▶ INSTRUCTIONS TO FOLLOW
Where the listing below reaches the line containing "Close the 'Sign in to your account' dialog", start writing out lines exactly, and stop once the line containing "Launch Firefox from" has been written.

▶ GIVEN ENTRIES
+===+

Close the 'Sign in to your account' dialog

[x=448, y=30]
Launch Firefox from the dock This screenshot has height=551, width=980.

+===+

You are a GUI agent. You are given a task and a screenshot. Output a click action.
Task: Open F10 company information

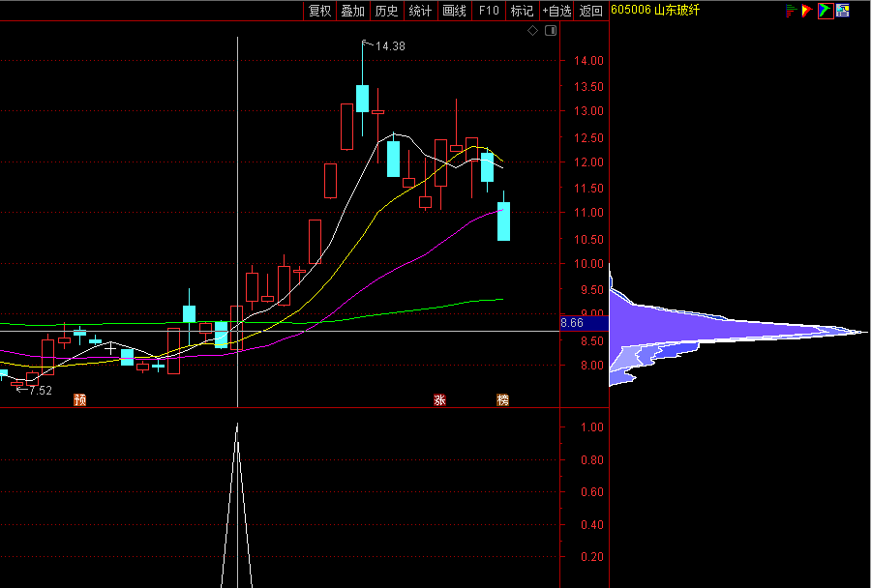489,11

+===+

▶ EXPECTED OUTPUT
Close the 'Sign in to your account' dialog

[x=448, y=30]
Launch Firefox from the dock This screenshot has height=551, width=980.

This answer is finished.